Other noteworthy programs

At least four other companies are pursuing gene therapies for other indications. Two worth mentioning are: 

• Spark Therapeutics. An open-label, dose-escalating Phase I/II trial of investigational SPK-7001 for treatment of x-linked choroideremia (CHM) is ongoing. 

• Applied Genetics Technologies Corp. AGTC may have the most robust pipeline, although it encountered a setback late last year when Biogen terminated a collaboration agreement. AGTC has four adeno-associated virus (AAV)-based gene therapies in human trials, including rAAV2tYF-CB-hRS1, an intravitreal injection for X-linked retinoschisis due to mutations in the RS1 gene. Results late last year showed that the agent is generally safe and well-tolerated, but showed no signs of clinical activity at six-months.
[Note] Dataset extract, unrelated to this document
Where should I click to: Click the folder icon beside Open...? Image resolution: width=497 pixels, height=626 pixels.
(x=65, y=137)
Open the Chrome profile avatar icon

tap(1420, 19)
AGTC is monitoring enrolled patients, with interim six-month data of dose-escalation and dose-expansion groups due in the third and fourth quarters, respectively. 



1. Chew EY, Clemons TE, Jaffe GJ, et al, for the  Macular Telangiectasia Type 2-Phase 2 CNTF Research Group. Effect of ciliary neurotrophic factor on retinal neurodegeneration in patients with macular telangiectasia type 2: A randomized clinical trial. Ophthalmology. 2019;126:540-549.